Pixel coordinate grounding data
---

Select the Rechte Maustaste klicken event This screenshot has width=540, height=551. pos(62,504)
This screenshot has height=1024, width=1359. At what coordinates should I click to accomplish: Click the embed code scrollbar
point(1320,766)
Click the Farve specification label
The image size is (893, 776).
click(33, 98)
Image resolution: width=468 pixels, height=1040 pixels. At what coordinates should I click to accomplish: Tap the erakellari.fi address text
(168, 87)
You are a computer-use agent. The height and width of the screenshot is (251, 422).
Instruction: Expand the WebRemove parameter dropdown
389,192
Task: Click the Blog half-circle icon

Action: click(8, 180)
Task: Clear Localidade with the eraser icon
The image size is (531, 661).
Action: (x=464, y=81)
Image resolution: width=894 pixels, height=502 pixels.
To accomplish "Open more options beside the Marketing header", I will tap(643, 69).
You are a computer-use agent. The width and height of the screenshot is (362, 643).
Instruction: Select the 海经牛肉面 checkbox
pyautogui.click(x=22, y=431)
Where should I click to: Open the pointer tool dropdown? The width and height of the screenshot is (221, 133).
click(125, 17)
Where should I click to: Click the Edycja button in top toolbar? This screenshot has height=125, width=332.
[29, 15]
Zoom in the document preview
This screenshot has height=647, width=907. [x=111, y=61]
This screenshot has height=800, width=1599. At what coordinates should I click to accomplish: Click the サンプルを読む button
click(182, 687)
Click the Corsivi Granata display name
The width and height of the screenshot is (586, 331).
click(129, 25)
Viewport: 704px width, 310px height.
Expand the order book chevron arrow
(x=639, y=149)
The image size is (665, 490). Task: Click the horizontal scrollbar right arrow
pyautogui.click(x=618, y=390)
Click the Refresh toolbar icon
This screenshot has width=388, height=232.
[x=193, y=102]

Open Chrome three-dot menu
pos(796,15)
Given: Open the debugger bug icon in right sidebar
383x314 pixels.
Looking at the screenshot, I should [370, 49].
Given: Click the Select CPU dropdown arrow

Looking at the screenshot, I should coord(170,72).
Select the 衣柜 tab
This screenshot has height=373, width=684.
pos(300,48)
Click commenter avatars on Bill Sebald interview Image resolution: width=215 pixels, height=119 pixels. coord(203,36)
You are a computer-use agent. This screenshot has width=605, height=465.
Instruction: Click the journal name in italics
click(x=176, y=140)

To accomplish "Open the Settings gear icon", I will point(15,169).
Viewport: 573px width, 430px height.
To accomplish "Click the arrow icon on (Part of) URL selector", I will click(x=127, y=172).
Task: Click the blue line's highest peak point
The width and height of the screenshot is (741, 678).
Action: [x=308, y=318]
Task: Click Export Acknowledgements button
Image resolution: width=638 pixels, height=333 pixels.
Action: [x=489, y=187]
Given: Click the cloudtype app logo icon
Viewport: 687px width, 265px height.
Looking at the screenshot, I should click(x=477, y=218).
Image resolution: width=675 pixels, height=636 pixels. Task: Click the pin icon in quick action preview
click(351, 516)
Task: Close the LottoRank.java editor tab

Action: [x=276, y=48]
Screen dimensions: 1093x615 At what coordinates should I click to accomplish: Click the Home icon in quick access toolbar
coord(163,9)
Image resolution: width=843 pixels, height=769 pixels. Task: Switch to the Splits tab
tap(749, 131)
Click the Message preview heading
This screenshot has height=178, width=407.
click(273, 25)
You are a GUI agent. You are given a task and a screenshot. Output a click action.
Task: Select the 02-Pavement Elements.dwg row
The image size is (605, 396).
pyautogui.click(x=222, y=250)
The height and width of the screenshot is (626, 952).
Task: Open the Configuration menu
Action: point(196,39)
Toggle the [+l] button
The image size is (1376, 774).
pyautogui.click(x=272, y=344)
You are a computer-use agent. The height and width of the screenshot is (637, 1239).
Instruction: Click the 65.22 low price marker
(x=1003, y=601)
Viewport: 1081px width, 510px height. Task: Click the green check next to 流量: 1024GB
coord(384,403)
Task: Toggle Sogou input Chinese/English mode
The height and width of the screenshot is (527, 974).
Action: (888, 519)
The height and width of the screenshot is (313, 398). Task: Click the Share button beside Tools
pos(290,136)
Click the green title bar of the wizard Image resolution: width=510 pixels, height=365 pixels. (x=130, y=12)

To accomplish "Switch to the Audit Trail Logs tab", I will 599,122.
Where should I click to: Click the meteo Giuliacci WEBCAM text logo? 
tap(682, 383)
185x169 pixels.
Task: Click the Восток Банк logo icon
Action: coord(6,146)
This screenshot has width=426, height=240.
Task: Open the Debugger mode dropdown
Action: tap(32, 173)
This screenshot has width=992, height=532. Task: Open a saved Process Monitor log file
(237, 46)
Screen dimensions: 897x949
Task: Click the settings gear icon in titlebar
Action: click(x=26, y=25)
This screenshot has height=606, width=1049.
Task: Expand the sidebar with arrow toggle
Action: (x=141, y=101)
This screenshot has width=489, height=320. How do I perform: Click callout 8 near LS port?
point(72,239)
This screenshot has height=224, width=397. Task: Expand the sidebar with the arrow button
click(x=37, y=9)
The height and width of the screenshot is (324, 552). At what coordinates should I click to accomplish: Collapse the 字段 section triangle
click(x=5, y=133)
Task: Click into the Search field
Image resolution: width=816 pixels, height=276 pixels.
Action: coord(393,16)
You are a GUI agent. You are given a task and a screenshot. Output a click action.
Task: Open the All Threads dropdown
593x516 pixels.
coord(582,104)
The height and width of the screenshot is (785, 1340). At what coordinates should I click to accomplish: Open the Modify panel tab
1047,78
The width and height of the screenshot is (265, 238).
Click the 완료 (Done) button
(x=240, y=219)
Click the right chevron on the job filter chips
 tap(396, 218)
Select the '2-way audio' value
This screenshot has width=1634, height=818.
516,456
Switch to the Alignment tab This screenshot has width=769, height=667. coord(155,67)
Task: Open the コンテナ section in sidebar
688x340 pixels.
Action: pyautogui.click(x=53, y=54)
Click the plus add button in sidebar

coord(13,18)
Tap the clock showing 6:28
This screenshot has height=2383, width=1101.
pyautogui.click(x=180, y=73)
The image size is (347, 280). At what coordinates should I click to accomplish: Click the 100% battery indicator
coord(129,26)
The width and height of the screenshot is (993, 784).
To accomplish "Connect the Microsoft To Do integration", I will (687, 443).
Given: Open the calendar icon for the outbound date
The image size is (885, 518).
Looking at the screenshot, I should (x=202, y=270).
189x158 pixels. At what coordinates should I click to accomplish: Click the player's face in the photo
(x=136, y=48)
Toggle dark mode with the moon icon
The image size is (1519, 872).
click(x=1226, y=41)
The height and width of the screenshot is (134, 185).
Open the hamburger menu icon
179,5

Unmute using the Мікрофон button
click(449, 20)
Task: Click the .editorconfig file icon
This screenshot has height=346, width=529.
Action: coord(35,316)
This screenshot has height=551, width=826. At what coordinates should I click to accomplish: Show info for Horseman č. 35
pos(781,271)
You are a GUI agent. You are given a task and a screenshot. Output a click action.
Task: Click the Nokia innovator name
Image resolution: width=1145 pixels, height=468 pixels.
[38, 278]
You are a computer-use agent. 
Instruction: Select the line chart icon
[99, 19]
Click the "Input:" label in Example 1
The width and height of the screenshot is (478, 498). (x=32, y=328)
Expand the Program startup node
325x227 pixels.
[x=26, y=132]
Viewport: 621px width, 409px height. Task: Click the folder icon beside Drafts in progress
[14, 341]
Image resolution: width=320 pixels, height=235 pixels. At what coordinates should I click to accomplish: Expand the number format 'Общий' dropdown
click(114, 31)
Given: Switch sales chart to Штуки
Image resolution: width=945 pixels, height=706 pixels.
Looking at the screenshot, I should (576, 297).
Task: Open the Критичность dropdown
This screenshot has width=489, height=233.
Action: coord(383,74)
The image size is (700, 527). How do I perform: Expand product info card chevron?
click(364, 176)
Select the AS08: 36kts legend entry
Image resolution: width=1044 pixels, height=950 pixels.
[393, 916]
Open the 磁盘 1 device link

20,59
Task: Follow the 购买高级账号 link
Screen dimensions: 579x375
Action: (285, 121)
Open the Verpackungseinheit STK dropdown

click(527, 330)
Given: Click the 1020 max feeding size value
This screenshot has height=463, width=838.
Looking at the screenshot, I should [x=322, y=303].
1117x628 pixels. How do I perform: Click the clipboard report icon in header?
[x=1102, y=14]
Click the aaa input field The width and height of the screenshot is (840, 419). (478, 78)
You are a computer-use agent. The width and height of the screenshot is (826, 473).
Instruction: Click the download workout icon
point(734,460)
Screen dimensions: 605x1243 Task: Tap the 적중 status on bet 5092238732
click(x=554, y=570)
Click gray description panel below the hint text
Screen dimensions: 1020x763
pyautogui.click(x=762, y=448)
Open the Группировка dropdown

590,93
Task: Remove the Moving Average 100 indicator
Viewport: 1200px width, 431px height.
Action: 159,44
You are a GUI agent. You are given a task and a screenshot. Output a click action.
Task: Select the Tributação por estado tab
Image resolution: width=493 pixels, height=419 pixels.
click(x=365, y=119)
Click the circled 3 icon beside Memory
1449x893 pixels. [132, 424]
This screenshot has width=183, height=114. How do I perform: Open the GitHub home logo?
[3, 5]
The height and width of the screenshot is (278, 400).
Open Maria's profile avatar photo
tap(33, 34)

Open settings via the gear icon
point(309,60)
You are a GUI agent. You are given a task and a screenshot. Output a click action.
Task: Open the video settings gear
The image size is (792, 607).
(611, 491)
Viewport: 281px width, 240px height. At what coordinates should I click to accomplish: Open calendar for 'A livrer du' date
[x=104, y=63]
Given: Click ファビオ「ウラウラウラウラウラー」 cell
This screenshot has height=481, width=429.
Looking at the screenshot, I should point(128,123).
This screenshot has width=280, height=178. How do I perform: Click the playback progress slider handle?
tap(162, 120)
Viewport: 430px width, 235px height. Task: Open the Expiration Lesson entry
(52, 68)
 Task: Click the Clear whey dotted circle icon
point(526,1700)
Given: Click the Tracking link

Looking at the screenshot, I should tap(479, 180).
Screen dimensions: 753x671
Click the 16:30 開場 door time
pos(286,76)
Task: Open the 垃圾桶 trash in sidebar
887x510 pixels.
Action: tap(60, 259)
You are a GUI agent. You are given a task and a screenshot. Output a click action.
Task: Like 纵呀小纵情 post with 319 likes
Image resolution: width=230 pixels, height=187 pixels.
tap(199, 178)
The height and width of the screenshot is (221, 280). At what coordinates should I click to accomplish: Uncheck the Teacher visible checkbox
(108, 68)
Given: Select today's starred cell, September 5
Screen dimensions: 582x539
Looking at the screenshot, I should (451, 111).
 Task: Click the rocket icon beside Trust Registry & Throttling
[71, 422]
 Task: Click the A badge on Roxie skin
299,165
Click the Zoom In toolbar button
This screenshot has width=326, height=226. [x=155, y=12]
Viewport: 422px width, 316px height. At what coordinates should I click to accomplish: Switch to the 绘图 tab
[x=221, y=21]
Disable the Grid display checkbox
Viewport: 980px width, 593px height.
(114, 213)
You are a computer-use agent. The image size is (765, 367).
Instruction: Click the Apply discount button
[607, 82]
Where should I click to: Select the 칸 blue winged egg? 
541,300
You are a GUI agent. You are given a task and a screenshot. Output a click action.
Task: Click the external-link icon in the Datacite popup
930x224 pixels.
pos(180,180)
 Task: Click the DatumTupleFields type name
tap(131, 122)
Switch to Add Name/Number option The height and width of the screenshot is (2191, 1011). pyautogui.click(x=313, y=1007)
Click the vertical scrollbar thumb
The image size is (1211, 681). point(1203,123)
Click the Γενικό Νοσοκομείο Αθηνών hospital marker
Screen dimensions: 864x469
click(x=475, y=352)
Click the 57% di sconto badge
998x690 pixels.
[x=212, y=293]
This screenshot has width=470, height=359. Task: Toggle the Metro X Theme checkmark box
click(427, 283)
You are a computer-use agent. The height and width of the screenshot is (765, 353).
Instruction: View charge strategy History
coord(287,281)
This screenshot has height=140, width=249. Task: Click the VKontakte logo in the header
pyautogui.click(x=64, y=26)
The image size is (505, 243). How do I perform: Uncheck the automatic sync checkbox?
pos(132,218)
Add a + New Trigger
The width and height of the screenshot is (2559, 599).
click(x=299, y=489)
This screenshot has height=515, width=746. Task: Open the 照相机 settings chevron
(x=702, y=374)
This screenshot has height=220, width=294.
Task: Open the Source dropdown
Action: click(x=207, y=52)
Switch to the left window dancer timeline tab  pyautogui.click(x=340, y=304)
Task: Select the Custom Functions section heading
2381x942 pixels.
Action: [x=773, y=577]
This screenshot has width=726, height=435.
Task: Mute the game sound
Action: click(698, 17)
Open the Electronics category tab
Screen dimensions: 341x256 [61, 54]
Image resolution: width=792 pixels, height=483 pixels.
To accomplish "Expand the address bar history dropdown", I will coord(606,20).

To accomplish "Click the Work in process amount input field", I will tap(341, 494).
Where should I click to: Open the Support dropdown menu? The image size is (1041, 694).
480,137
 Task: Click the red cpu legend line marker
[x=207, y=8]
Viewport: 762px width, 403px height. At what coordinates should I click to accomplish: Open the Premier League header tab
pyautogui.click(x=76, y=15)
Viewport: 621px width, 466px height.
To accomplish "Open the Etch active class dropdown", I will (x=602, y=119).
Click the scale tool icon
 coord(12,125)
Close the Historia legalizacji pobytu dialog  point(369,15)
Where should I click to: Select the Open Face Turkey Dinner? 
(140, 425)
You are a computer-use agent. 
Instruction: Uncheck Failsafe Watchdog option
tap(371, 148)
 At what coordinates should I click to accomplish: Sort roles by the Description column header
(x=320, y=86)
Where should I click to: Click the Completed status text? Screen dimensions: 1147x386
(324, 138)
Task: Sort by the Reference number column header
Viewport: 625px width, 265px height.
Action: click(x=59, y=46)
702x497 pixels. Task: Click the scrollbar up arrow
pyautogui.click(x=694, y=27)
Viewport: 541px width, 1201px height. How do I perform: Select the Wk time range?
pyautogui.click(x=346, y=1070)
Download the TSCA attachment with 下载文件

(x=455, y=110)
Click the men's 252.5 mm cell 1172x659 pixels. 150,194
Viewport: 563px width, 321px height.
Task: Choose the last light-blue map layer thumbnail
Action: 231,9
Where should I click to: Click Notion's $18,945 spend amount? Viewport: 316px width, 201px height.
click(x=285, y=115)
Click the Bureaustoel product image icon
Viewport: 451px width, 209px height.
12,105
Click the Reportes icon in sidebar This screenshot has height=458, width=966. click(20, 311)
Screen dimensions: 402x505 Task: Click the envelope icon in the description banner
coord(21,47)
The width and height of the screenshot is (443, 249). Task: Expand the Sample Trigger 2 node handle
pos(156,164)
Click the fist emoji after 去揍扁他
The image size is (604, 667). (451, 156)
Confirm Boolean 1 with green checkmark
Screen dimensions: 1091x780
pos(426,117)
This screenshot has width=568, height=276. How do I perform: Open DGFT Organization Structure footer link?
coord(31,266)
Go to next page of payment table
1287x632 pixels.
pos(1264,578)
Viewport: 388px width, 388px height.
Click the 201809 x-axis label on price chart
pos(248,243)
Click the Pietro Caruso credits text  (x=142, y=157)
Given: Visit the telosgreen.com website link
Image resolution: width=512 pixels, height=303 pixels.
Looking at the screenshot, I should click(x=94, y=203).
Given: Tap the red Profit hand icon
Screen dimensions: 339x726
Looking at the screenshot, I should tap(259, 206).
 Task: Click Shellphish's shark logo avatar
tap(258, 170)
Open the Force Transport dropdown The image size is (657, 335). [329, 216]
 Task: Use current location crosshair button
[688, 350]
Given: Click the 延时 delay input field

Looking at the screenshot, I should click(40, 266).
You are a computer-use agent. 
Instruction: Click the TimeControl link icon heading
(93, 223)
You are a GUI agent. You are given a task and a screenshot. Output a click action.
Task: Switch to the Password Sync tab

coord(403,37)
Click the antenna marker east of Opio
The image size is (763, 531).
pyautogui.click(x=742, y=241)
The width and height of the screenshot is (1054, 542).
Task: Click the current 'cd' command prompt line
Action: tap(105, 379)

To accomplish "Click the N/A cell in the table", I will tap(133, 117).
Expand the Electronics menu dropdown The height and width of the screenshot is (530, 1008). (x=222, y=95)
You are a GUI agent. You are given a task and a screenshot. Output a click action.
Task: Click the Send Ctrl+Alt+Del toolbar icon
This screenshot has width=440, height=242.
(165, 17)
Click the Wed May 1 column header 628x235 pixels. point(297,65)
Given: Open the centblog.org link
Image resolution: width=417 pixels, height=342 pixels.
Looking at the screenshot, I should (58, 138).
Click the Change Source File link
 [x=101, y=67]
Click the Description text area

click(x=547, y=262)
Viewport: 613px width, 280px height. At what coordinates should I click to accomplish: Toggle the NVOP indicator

---

• Task statement: From the entries above, give again exactly the lines running from the line with "Close the Historia" to the line with "Click the Reportes"; include both of those lines.

• Task answer:
Close the Historia legalizacji pobytu dialog  point(369,15)
Where should I click to: Select the Open Face Turkey Dinner? 
(140, 425)
You are a computer-use agent. 
Instruction: Uncheck Failsafe Watchdog option
tap(371, 148)
 At what coordinates should I click to accomplish: Sort roles by the Description column header
(x=320, y=86)
Where should I click to: Click the Completed status text? Screen dimensions: 1147x386
(324, 138)
Task: Sort by the Reference number column header
Viewport: 625px width, 265px height.
Action: click(x=59, y=46)
702x497 pixels. Task: Click the scrollbar up arrow
pyautogui.click(x=694, y=27)
Viewport: 541px width, 1201px height. How do I perform: Select the Wk time range?
pyautogui.click(x=346, y=1070)
Download the TSCA attachment with 下载文件

(x=455, y=110)
Click the men's 252.5 mm cell 1172x659 pixels. 150,194
Viewport: 563px width, 321px height.
Task: Choose the last light-blue map layer thumbnail
Action: 231,9
Where should I click to: Click Notion's $18,945 spend amount? Viewport: 316px width, 201px height.
click(x=285, y=115)
Click the Bureaustoel product image icon
Viewport: 451px width, 209px height.
12,105
Click the Reportes icon in sidebar This screenshot has height=458, width=966. click(20, 311)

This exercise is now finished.